DIRECTIONS. After finding the line containing "Task: Click the Classification" below, please output that line and each following one through the line containing "You are a computer-use agent. This", exactly as written.

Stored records

==================================================

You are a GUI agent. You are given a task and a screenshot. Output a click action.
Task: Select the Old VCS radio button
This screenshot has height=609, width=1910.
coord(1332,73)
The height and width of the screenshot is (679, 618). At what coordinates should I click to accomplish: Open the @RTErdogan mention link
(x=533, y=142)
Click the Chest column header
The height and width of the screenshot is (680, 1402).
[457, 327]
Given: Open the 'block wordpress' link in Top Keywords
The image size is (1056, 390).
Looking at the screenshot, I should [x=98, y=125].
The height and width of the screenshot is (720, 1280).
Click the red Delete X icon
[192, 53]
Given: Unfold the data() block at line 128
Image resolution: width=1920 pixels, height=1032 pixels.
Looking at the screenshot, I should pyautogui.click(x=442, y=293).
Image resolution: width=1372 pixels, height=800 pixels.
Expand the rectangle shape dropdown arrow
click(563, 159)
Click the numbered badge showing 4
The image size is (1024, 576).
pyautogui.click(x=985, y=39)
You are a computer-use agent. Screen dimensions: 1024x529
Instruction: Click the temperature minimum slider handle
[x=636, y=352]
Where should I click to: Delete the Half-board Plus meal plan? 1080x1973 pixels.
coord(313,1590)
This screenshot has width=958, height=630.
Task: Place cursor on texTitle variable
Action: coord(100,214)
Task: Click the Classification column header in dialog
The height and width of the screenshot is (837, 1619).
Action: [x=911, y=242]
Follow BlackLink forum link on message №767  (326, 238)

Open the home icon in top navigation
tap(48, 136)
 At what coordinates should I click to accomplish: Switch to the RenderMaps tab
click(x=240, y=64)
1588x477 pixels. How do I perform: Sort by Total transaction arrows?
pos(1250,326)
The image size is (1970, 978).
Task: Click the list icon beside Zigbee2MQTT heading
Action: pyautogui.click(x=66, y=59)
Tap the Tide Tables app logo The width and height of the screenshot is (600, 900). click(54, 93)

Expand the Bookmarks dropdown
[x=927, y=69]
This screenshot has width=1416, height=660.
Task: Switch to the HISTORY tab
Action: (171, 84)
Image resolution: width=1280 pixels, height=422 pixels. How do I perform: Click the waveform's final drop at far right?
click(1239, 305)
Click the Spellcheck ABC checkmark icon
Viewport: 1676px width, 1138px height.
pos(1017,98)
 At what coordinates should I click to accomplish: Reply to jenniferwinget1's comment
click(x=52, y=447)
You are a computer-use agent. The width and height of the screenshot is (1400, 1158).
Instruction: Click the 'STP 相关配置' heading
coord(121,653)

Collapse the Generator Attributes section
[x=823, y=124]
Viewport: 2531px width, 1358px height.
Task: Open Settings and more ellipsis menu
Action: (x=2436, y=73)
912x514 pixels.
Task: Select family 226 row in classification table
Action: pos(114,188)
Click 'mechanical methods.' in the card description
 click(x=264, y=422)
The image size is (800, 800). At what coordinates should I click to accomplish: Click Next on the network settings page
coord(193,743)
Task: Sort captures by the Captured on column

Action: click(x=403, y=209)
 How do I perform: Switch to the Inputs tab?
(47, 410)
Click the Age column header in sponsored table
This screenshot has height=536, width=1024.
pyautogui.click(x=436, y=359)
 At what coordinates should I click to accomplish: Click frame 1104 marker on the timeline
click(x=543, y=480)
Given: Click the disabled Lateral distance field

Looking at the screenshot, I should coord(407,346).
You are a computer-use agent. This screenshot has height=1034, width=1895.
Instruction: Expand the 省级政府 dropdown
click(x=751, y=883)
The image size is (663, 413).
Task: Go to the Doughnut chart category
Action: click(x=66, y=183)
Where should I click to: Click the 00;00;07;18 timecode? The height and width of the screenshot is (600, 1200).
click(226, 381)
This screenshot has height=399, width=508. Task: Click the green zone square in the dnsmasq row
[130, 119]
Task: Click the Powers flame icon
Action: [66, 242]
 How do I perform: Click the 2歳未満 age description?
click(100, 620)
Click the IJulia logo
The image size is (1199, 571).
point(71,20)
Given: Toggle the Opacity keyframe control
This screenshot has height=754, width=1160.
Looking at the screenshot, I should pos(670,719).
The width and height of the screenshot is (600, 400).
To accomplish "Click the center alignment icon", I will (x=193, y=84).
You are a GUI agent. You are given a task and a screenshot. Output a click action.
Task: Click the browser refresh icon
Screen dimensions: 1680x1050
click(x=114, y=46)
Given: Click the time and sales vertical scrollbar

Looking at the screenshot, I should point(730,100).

==================================================

SOLUTION FOR THIS EXERCISE.
Task: Click the Classification column header in dialog
The height and width of the screenshot is (837, 1619).
Action: [x=911, y=242]
Follow BlackLink forum link on message №767  (326, 238)

Open the home icon in top navigation
tap(48, 136)
 At what coordinates should I click to accomplish: Switch to the RenderMaps tab
click(x=240, y=64)
1588x477 pixels. How do I perform: Sort by Total transaction arrows?
pos(1250,326)
The image size is (1970, 978).
Task: Click the list icon beside Zigbee2MQTT heading
Action: pyautogui.click(x=66, y=59)
Tap the Tide Tables app logo The width and height of the screenshot is (600, 900). click(54, 93)

Expand the Bookmarks dropdown
[x=927, y=69]
This screenshot has width=1416, height=660.
Task: Switch to the HISTORY tab
Action: (171, 84)
Image resolution: width=1280 pixels, height=422 pixels. How do I perform: Click the waveform's final drop at far right?
click(1239, 305)
Click the Spellcheck ABC checkmark icon
Viewport: 1676px width, 1138px height.
pos(1017,98)
 At what coordinates should I click to accomplish: Reply to jenniferwinget1's comment
click(x=52, y=447)
You are a computer-use agent. The width and height of the screenshot is (1400, 1158).
Instruction: Click the 'STP 相关配置' heading
coord(121,653)

Collapse the Generator Attributes section
[x=823, y=124]
Viewport: 2531px width, 1358px height.
Task: Open Settings and more ellipsis menu
Action: (x=2436, y=73)
912x514 pixels.
Task: Select family 226 row in classification table
Action: pos(114,188)
Click 'mechanical methods.' in the card description
 click(x=264, y=422)
The image size is (800, 800). At what coordinates should I click to accomplish: Click Next on the network settings page
coord(193,743)
Task: Sort captures by the Captured on column

Action: click(x=403, y=209)
 How do I perform: Switch to the Inputs tab?
(47, 410)
Click the Age column header in sponsored table
This screenshot has height=536, width=1024.
pyautogui.click(x=436, y=359)
 At what coordinates should I click to accomplish: Click frame 1104 marker on the timeline
click(x=543, y=480)
Given: Click the disabled Lateral distance field

Looking at the screenshot, I should coord(407,346).
You are a computer-use agent. This screenshot has height=1034, width=1895.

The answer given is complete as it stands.